2月26日~3月2日原油マーケットレビュー

 前週のNY原油相場は反落。リビアの生産減少懸念から上昇する場面もあったが、米国の需給緩和状態を続くとの思惑から軟調地合いとなった。また、米株式市場が戻り一服から軟化したことも圧迫要因となり、WTI ( ウエスト・テキサス・インターミディエート)期近4月限は一時60ドル近くにまで下落する場面も見られた。

 リビアの主要油田の一時操業停止が相次いでいることを手掛かりに、買いが先行する場面があった。武装勢力による攻撃に伴いシャララ油田が操業を停止しているなか、前々週末にアルフィール油田が停止、続いて生産量減少を理由にハマダ油田も停止する見通しとなった。リビアの産油量の落ち込みを警戒した買いが集まった格好である。

 しかし、週後半には同国の産油量が日量110万バレルを維持していることが判明した。シャララ油田が生産回復したほか、ワハ油田の生産量が増えたこともあり、全体としては高めの生産水準をキープしている。なお、足元においては、同国の産油動向に対する市場の警戒は薄れている。

 需給ファンダメンタルズでの変動は、米国の需給の緩みがメインとなった。EIA(米エネルギー情報局)が発表した週間石油統計は、総じて弱気な内容が示された。原油に関しては、在庫は予想以上の増加とベアなものとなった。生産量が過去最高を更新、輸入量も回復した。一方、リファイナリーへの原油投入量が減少、輸出も大幅な減少となった。

 供給が増え、需要が減ったことで在庫は予想以上の積み増しとなった。このほかガソリン在庫も予想外の増加となったため、米国の需給は緩んだ状態がしばらく続くとの見方が広がった。EIAの月次の生産報告においても、前年対比で大幅に上回る生産が続いていることが確認されており、シェール企業の生産拡大が継続していることが窺える。
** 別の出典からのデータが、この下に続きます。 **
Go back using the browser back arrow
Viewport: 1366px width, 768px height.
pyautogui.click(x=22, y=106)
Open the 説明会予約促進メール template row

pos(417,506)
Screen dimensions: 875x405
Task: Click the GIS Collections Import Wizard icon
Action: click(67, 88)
 米国の原油需給がバランスするには時間がかかる可能性が高く、当面これが上値を抑制する要因となるだろう。WTIの受渡拠点であるオクラホマ州クッシングの原油在庫が10週連続で減少したことへの市場の反応は限られたが、2014年12月以来の3,000万バレル割れとなっており、市場のセンチメントが強気に傾いた際には改めて買い材料視される可能性がある点には注意が必要であろう。

 需給要因以外においては、この週も投機マネーの流れの影響を受けたと考えられる。

 FRB(米連邦準備理事会)のパウエル新議長が初となる議会証言でタカ派的な見解を示したことで、市場想定以上に利上げペースが速まるのではとの思惑が広がった。これによりドルは対ユーロで上昇し株式市場は軟化した。投資家心理が冷え込み、リスク資産の一角とされる原油相場からの資金が撤退するのではとの懸念が強まり、原油相場も株価下落に追随して売られた。

 週後半には、トランプ米大統領が鉄鋼およびアルミニウムの輸入に追加関税を課すとの報が入り、市場はさらにネガティブに反応、ダウ平均は一時600ドルに迫る下落と軟調さが増した。今週は週前半に製造業関連、週後半に雇用関連と主要な米経済指標の発表が相次ぐ。今月20~21日のFOMC(米連邦公開市場委員会)を前に、金利動向に対して市場がどう見るのか、それ次第では投機熱が再燃するか冷めてしまうのか分かれることになるため、引き続き債券、為替、株式相場の動き、および投資家心理には注視する必要があろう。原油相場もその動きに左右される公算が大きい。

【今週の予想】    

  • WTI:やや弱め 59.00-62.00ドル
  • BRENT:やや弱め 62.00-65.00ドル

国内石油化学関連ニュース

・1月の輸入ナフサ価格4万6,930円(速報値)
財務省は2月27日、1月の貿易統計を発表した。1月のナフサの輸入数量は前月比2万8,386KL減の237万7,855KLと減少した。輸入金額から輸入数量を割り返した1月の輸入ナフサ価格(CIF JAPAN)は前月比1126円高の4万6930円と上昇した。同月の原油輸入価格(CIF JAPAN)は前月比1,498円高の4万5,652円と上昇した。